In order to operate as a cloud terminal, the image display device 100 according to an exemplary embodiment of the present disclosure may not have an embedded voice recognition engine, that is, a voice recognizer. Here, the voice recognition engine may be the upper concept including the voice recognizer. The image display device 100 may acquire user's voice utterance and then provide the acquired voice utterance to the voice recognition device 120 in the form of audio data. If the image display device 100 includes the voice recognizer, the image display device 100 may be provided with the embedded voice recognizer having a level that is equal to or lower than the level of the voice recognition device 120. For example, if the image display device 100 is provided with the voice recognizer having an equal level, it may process ordinary voice recognition by itself. However, in the case where the image display device 100 has an internal load, it may request the external voice recognition device 120 to perform the voice recognition.

As described above, in the case where the image display device 100 has an embedded voice recognizer, it may determine whether to process the voice recognition by itself or through the external voice recognition device 120. For example, if the image display device 100 is provided with an embedded voice recognizer of a low level, it can confirm the utterance length of the received voice utterance. Accordingly, with respect to the voice utterance having a short utterance length, the image display device 100 may generate the recognition result through the embedded voice recognizer. Further, the image display device 100 may perform an operation, such as volume control or channel switching, using the generated recognition result, or may provide the recognition result to an external retrieval server to request the retrieval result.

In the case where the image display device 100 includes the voice recognizer having a level that is equal to the level of the voice recognition device 120, the image display device 100 may appropriately perform the voice recognition through determination of internal operation state or network state. For example, if the image display device 100 is bearing a heavy burden with a task to be internally processed, that is, if the image display device 100 has a load of resources to perform the voice recognition using internal hardware or software resources, the image display device 100 transmits audio data of a received voice command to the voice recognition device 120. In contrast, if it is determined that the network state of the communication network 110 is not good, the image display device 100 may process the voice recognition by itself even though it bears a heavy burden with a load.

As described above, the image display device 100 may determine whether to internally process the voice utterance or to process the voice utterance through the external voice recognition device 120, and if it is determined to process the voice utterance using internal resources, the image display device 100 may simultaneously operate a plurality of voice recognizers embedded therein to obtain the recognition result for the received voice utterance. In other words, the image display device 100 may have various voice recognizers that coincide with respective purposes. For example, in the case of requesting retrieval from a retrieval server, the image display device 100 may execute a voice recognizer such as *-Voice, and may execute a voice recognizer for recognizing a “trigger word” such as “High TV” that is an utterance start word for starting the voice recognition.

▸ What to work on:
Quote the voice recognition passage word for word, from the part that opens with the words containing "As described above, in" through the part that closes with "the retrieval result.". Work only from the voice recognition passage.

▸ Supplied information:
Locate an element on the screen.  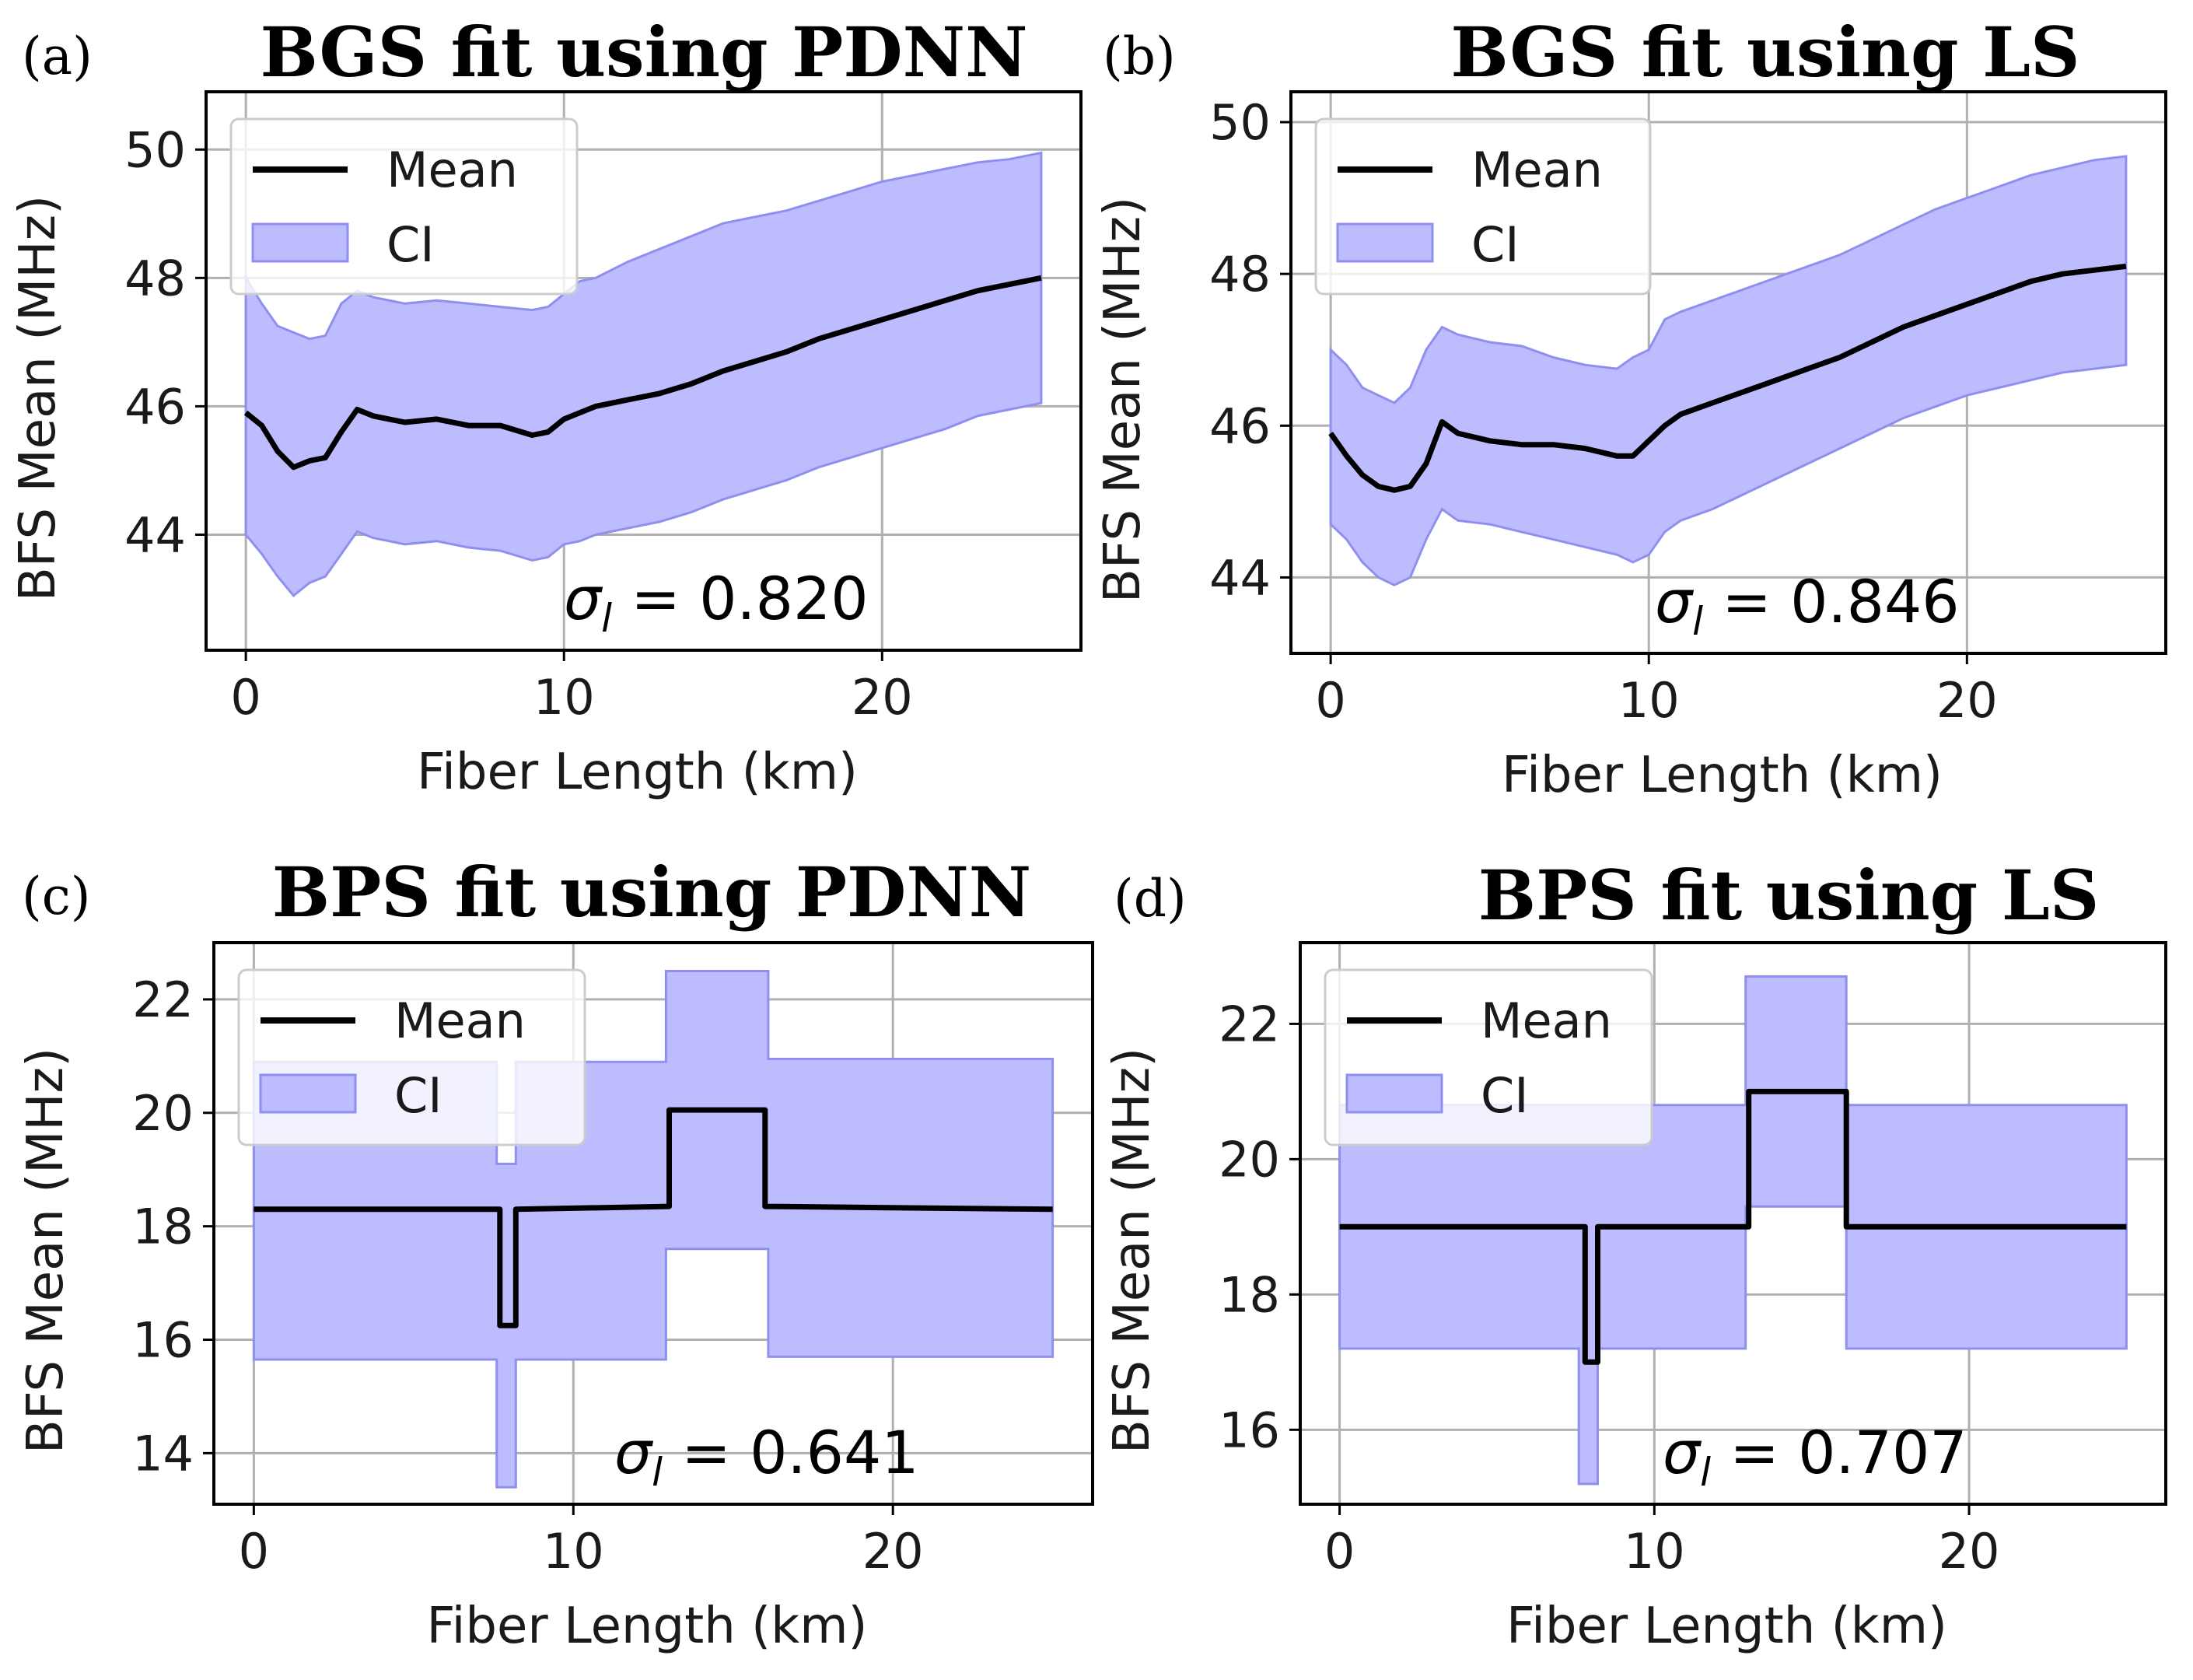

▸ Result of the exercise:
As described above, in the case where the image display device 100 has an embedded voice recognizer, it may determine whether to process the voice recognition by itself or through the external voice recognition device 120. For example, if the image display device 100 is provided with an embedded voice recognizer of a low level, it can confirm the utterance length of the received voice utterance. Accordingly, with respect to the voice utterance having a short utterance length, the image display device 100 may generate the recognition result through the embedded voice recognizer. Further, the image display device 100 may perform an operation, such as volume control or channel switching, using the generated recognition result, or may provide the recognition result to an external retrieval server to request the retrieval result.